In a study of patients with hEDS and hypermobility spectrum disorders, the most frequently reported symptoms tied to autonomic dysfunction were:
- Exercise intolerance: 78% of patients
- Persistent fatigue: 77%
- Dizziness with position changes: 70%
- Digestive symptoms (nausea, constipation, diarrhea, abdominal pain): 61%
- Palpitations: 54%
- Poor concentration or brain fog: 47%
- Fainting or near-fainting: 38%
Temperature regulation problems, chest discomfort, blood pooling in the legs after standing, and bladder issues were also common. For many people, these non-joint symptoms are actually more disabling than the flexibility itself. If you have hypermobility and experience lightheadedness when you stand up, crushing fatigue, or digestive problems that don’t respond to typical treatments, the connection to your connective tissue may be worth exploring.
How Flexibility Changes With Age
Flexibility peaks in childhood and gradually declines over the course of a lifetime. Research tracking over 6,000 people found that flexibility remains relatively stable until about age 30 in men and age 40 in women, then drops more steadily. Men lose flexibility at roughly 0.8% per year, while women lose it at about 0.6% per year.
The decline isn’t uniform across the body. Shoulder and trunk mobility tend to decrease the most, while elbows and knees hold onto their range of motion longer. For people with hypermobility, this means joints that were once excessively flexible may feel stiff or even “normal” with age. That can be confusing, especially if pain persists even after joints seem less loose. The underlying collagen difference doesn’t go away; it’s just that the natural stiffening of aging partially masks it.
Managing Hypermobility
The foundation of hypermobility management is targeted exercise, specifically building the muscle strength and control needed to compensate for loose ligaments.

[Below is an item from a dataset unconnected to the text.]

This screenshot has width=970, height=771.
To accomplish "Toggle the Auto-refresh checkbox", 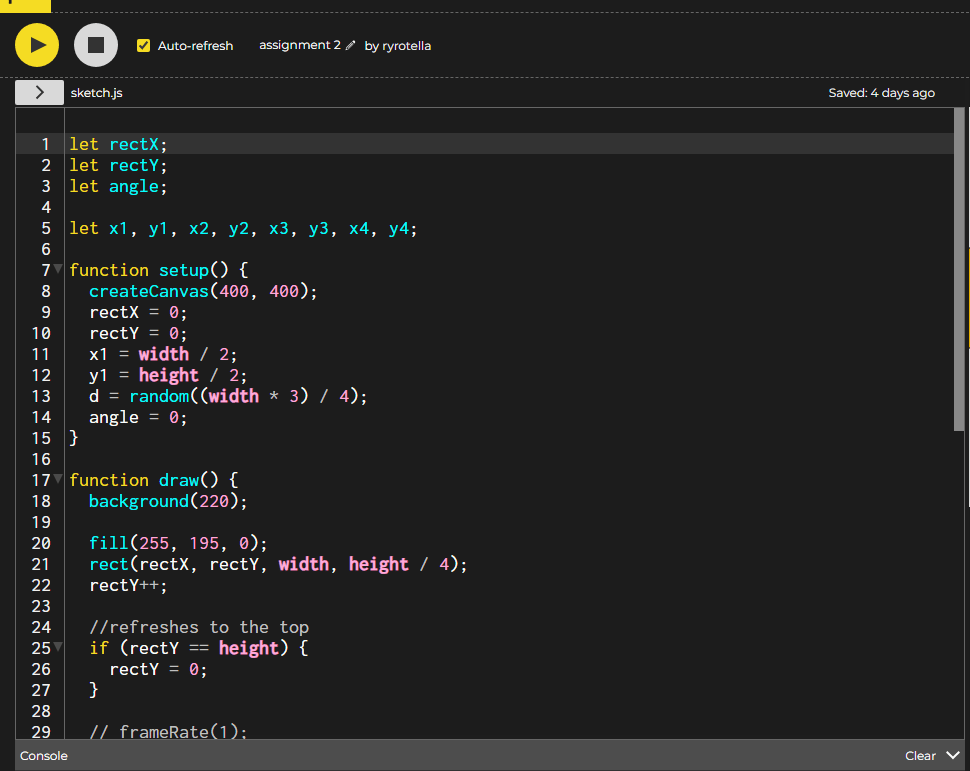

This is the opposite of what many hypermobile people instinctively do: stretching already overly flexible joints.
Effective programs follow a specific progression. Neuromuscular exercises come first, training your muscles to activate properly and stabilize joints before any real load is added. These include things like deep neck flexor activation with careful cues to avoid using the wrong muscles, rotator cuff activation through gentle isometric holds, and “short foot” exercises that strengthen the small muscles in the arches of your feet. The emphasis is on control, not power.
Once basic muscle activation patterns are established, the progression moves through a logical sequence: closed-chain exercises (where your hands or feet stay on a surface) before open-chain movements, mid-range isometric holds before full-range motion, bilateral movements before single-leg or single-arm work, and shorter lever arms before longer ones. Each step only advances when the previous one feels stable. Warmups should include gentle range-of-motion movements rather than aggressive stretching, which can worsen instability.

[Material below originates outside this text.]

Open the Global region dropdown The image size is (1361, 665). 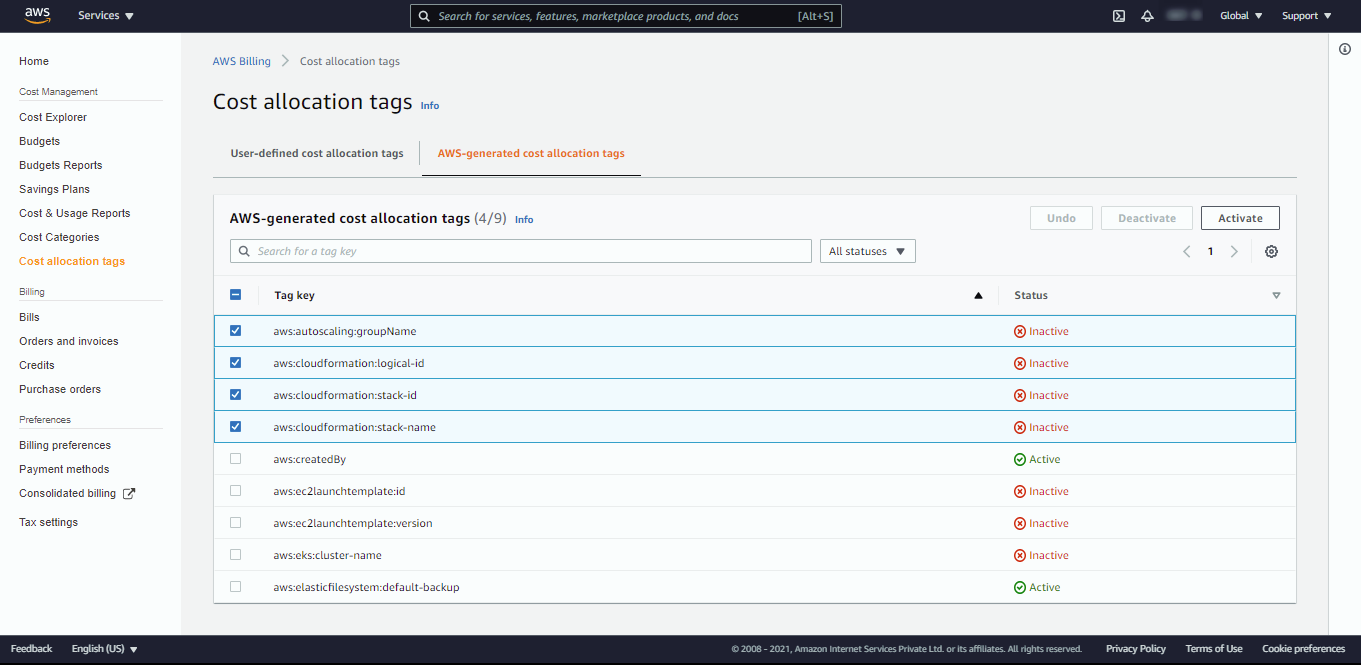pos(1241,16)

The recommended frequency for neuromuscular work is daily or at least five days per week, at a moderate effort level. The goal isn’t to eliminate flexibility but to build enough muscular support around each joint that the ligaments aren’t doing all the work. Over time, this reduces pain, decreases the frequency of subluxations and sprains, and improves quality of life. Many people notice meaningful improvement within a few months, though maintaining the gains requires consistent, ongoing exercise rather than a short course of therapy.